3- Fossil Chronograph watch, really big watch, really comfortable to wear, and fantastic dial, with unusual yellow lume!!

4- Police "navy" Chronograph, this is my everyday watch, love the unusual ionised black case/dial, a real head turned i have so many comments on this particular watch, i imagine the battery is on its way out!! lasted me nearly 4 years!!

5- Seiko "daytona" Chronograph watch, feels great, not too heavy, a great all-rounder, feels well made!!

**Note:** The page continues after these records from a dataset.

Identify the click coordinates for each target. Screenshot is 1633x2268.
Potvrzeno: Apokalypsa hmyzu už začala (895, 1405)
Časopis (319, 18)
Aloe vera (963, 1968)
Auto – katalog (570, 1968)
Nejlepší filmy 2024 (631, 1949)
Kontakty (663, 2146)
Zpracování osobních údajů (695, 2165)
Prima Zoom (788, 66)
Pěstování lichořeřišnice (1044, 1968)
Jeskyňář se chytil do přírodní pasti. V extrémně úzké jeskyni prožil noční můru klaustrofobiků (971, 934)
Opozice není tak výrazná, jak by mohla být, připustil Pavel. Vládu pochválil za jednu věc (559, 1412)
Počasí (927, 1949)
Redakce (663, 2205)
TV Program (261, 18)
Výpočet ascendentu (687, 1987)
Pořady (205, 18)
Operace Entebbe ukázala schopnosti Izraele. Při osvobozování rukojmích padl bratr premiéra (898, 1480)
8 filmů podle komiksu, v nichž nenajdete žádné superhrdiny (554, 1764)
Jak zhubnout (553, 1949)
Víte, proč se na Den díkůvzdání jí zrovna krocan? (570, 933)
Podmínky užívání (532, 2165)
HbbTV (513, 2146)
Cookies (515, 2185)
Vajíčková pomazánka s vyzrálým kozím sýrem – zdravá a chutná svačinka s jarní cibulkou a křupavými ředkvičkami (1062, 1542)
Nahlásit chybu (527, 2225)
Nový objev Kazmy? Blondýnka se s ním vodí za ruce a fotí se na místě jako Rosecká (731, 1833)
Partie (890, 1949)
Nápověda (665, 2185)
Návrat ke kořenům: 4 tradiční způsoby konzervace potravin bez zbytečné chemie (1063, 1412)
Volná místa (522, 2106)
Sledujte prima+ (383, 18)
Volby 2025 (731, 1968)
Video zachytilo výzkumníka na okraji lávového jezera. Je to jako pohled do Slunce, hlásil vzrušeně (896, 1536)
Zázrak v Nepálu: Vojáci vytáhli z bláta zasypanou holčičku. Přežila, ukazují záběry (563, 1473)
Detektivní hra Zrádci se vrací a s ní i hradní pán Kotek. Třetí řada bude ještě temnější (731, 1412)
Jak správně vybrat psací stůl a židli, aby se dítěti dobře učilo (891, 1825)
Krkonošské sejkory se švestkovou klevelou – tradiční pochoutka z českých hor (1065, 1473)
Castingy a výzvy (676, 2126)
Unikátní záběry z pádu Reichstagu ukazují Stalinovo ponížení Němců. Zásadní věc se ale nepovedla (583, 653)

6- Diesel 1053, My first watch, i bought this for my 16th birthday, love this watch, i will never sell this!!

7- D&G "ibiza people" watch, really heavy solid watch, fantastic quality, nice wide bracelet, quite unusual, this model comes in a number of coloured dials, (black, brown, electric blue, electric orange)

8- Diesel Multi-dial watch, unusual strap which i love, similar to Swatch models, with plastic inserts between the links. (now dead)

*WRIST SHOT*










*FOSSIL CLOSE UP*










*ADIDAS CLOSE UP*










*POLICE CLOSE UP*










I hope you enjoy my first "real" post, and enjoy the pictures as much as i enjoy the watches!! :thumbup:


----------



## Guest (Jul 14, 2010)

The Diesel 1053 looks like something a Hollywood actor might wear. I can't put my finger on it, but it just seems to be something you could expect to see on the wrist of someone in a car chase.


----------



## jizzle (Jul 11, 2010)

Om_nom_nom_Watches! said:


> The Diesel 1053 looks like something a Hollywood actor might wear. I can't put my finger on it, but it just seems to be something you could expect to see on the wrist of someone in a car chase.


Awesome!! Thanks for the compliment!!  What attracted me to the watch, was the bracelet, and the dial, the hands actually go under the baton markers!!


----------



## BlueKnight (Oct 29, 2009)

I really dig your 'fur ball' groupings. Very nice. Two thumbs-up!
















(Edit:typo)


----------



## sam. (Mar 24, 2010)

Great picks Jizzle,thanks for sharing your collection with us! :thumbsup:


----------